### WHAT THIS TASK INVOLVES
There should be no pictures in your answer, only an exact copy of the lines from the one with "932x722 pixels." through the end of the material.

### PROVIDED DATA
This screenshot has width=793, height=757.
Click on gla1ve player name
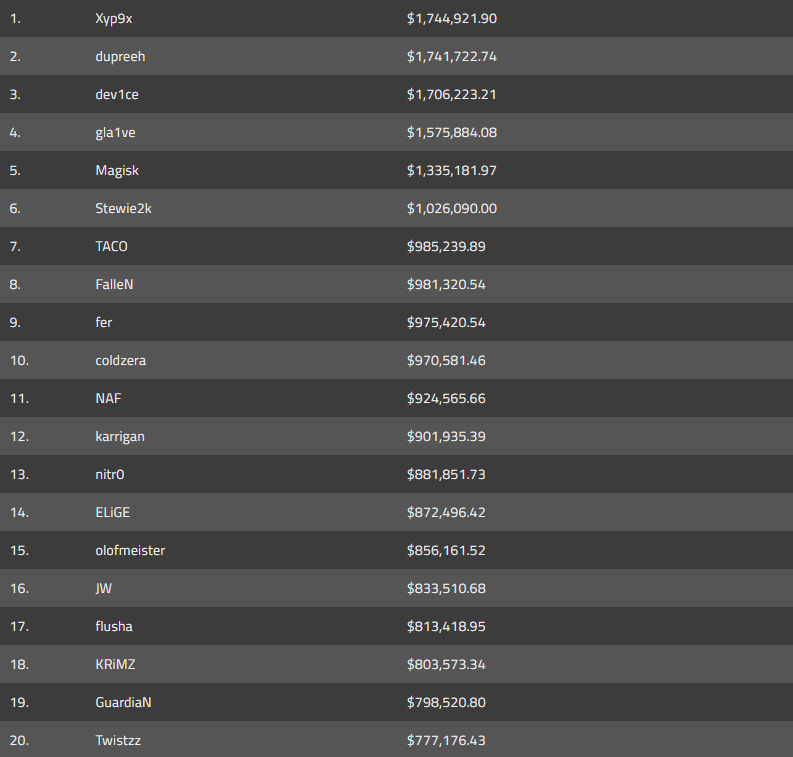click(117, 133)
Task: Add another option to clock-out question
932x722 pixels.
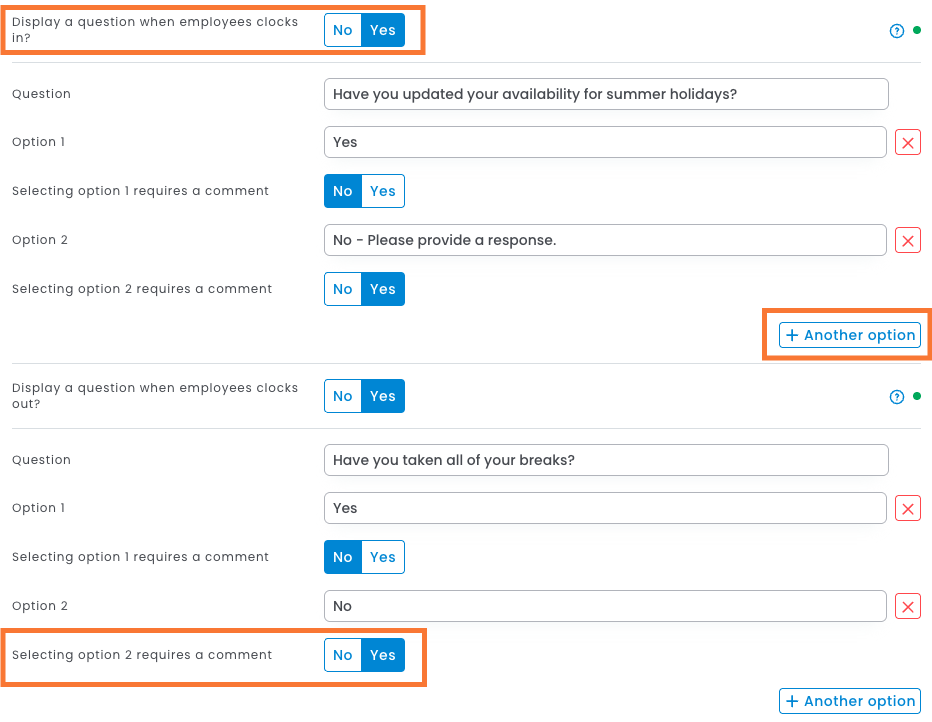Action: point(850,701)
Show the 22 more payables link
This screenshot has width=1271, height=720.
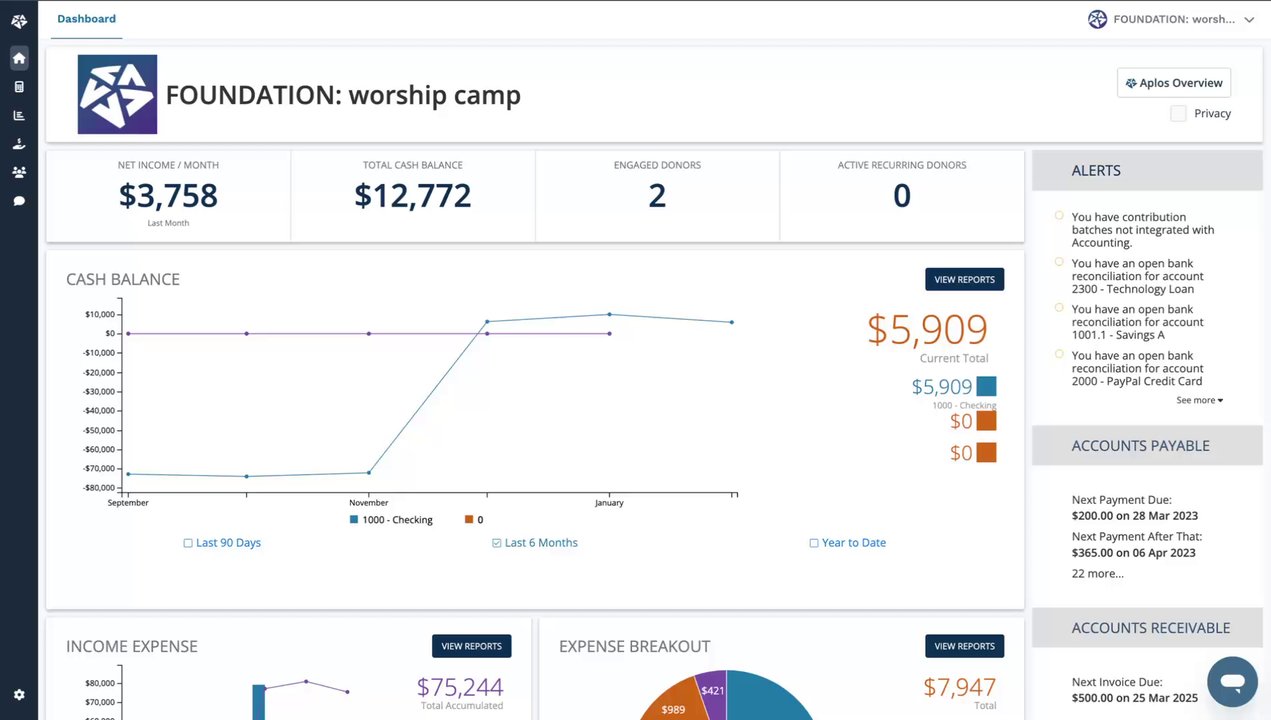(1097, 574)
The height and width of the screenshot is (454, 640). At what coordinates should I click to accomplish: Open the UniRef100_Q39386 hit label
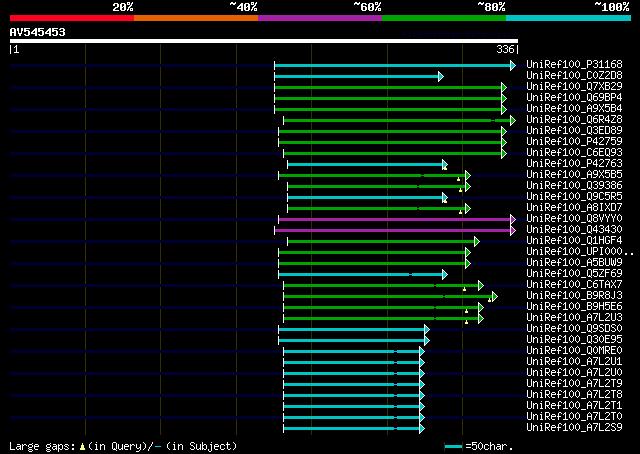tap(573, 185)
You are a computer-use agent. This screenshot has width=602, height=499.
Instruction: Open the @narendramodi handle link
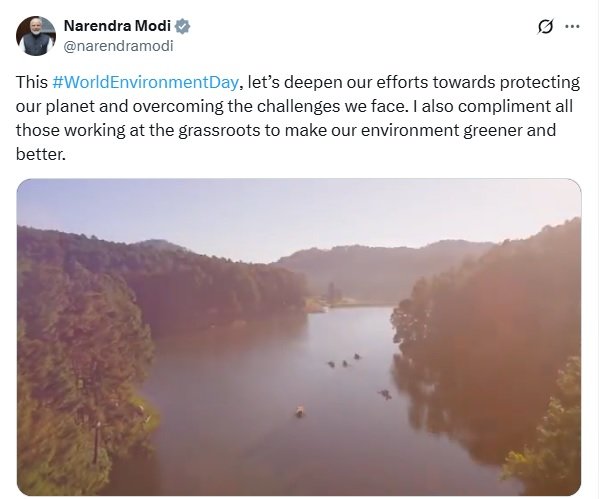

### REPLY TO THE TASK
932x722 pixels.
Action: point(850,701)
Show the 22 more payables link
This screenshot has width=1271, height=720.
(1097, 574)
The height and width of the screenshot is (454, 640). At what coordinates should I click to accomplish: Open the UniRef100_Q39386 hit label
tap(573, 185)
You are a computer-use agent. This screenshot has width=602, height=499.
Instruction: Open the @narendramodi handle link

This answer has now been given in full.